# Requirement:
Extract precisely the lines that run from the line containing "Open the first Word file icon in list" to the end of the records below, with both ends included and pictures omitted.

::::::::

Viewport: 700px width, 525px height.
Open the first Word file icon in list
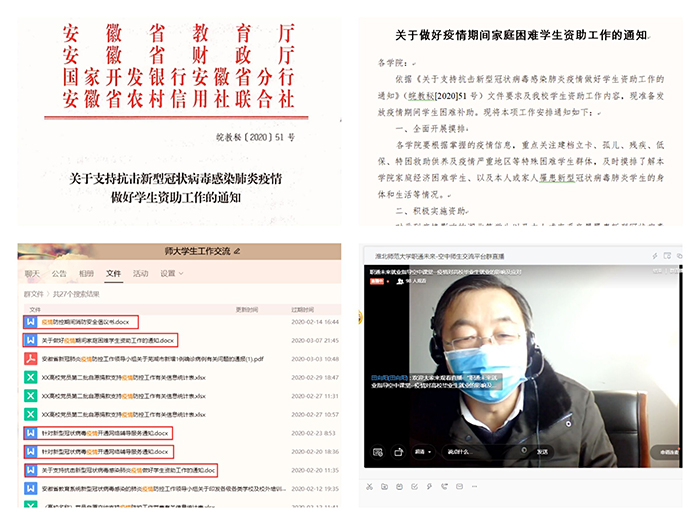click(31, 322)
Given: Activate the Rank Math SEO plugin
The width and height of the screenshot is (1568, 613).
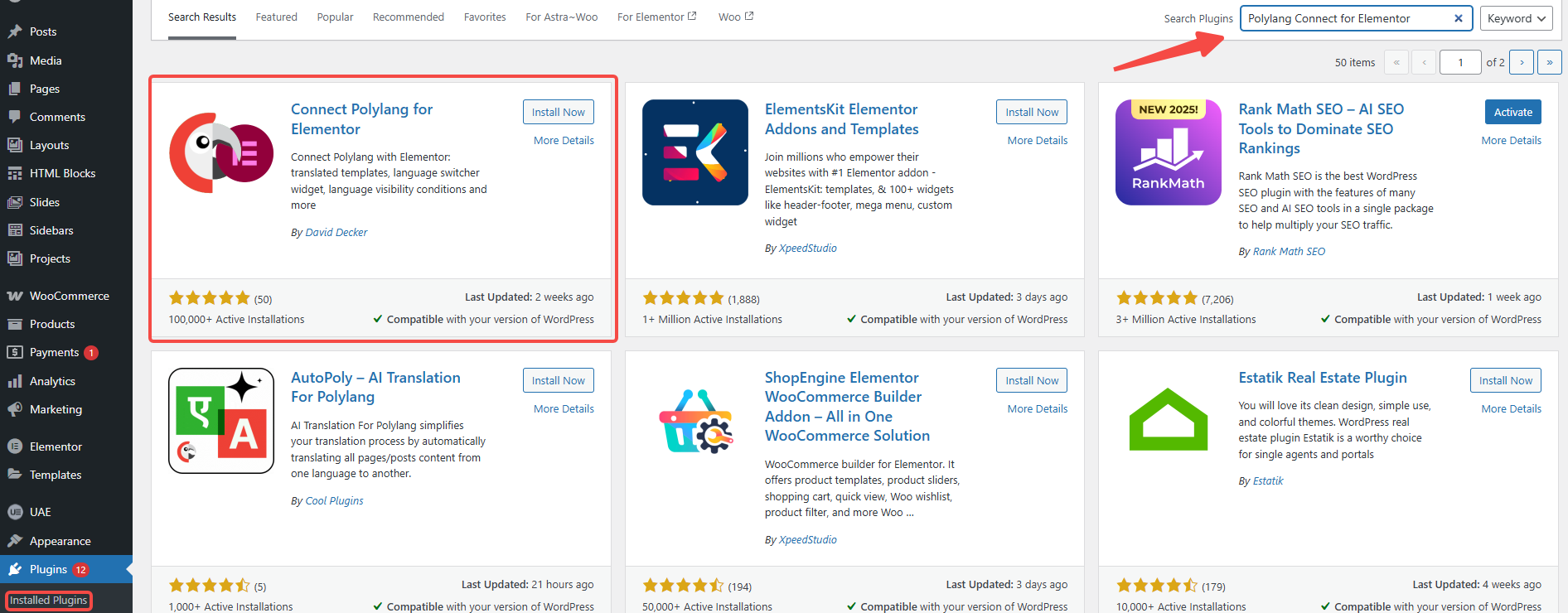Looking at the screenshot, I should coord(1512,112).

::::::::

# Answer:
Open the first Word file icon in list
click(31, 322)
Given: Activate the Rank Math SEO plugin
The width and height of the screenshot is (1568, 613).
Looking at the screenshot, I should coord(1512,112).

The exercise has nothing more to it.